Perils of Governance
Abigail Miriam Fernandez
GOVERNING THIRDNESS: STATE, SOCIETY, AND NON-BINARY IDENTITIES IN PAKISTAN by Muhammad Azfar Nisar Cambridge University Press, 2022, 227 pp., 751.00
August 2022, volume 46, No 8

The book under review by Muhammad Azfar Nisar provides important insights into the identity, marginalization and governance of the Khawaja Sira of Pakistan. Based on ethnographic fieldwork in Lahore, it studies various forms of governance of the Khawaja Sira community across legal, social and administrative institutions.

Muhammad Azfar Nisar is an Assistant Professor of Public Policy & Administration at the Suleman Dawood School of Business, Lahore University of Management Sciences. His research focuses on issues related to policy implementation, public administration, health policy, gender identity, and governance.

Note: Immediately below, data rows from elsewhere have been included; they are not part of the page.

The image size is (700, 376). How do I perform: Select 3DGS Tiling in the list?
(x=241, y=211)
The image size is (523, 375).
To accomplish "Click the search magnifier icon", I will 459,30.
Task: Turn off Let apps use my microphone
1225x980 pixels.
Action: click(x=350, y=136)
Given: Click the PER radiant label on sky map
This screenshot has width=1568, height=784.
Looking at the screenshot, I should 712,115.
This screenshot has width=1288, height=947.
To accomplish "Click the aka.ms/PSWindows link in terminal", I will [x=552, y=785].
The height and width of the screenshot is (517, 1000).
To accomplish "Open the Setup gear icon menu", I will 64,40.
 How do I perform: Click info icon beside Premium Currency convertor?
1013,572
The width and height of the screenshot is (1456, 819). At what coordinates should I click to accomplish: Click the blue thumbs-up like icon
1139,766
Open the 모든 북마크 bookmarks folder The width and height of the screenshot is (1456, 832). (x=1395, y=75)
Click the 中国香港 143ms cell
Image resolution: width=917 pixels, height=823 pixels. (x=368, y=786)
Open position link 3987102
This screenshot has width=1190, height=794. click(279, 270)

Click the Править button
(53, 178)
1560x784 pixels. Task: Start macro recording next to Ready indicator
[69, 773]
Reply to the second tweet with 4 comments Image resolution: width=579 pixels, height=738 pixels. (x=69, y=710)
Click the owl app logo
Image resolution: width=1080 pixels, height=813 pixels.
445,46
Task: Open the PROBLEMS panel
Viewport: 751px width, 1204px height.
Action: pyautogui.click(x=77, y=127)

The author defines the Khawaja Sira community of Pakistan as a group of heterogeneous individuals with contested identities. While most of them in the community are male with a reference to the feminine gender, those born with inter-sex characters, impotent individuals and victims of childhood sexual abuse also belong to this community. With regard to placing the community in a larger gender prism, the author decides not to situate the work within ‘transgender’ and ‘queer’ theories, arguing that these have been developed for and by the West. The empirical focus of the work covers three key aspects of governance—categorization, discipline, and disposal, all of which are common across all institutions. The author looks at these multiple forms of governance that intersect with the lives of the Khawaja Sira and how this intersectionality influences social equity by creating, sustaining or contesting the condition of those living at the margins of state and society.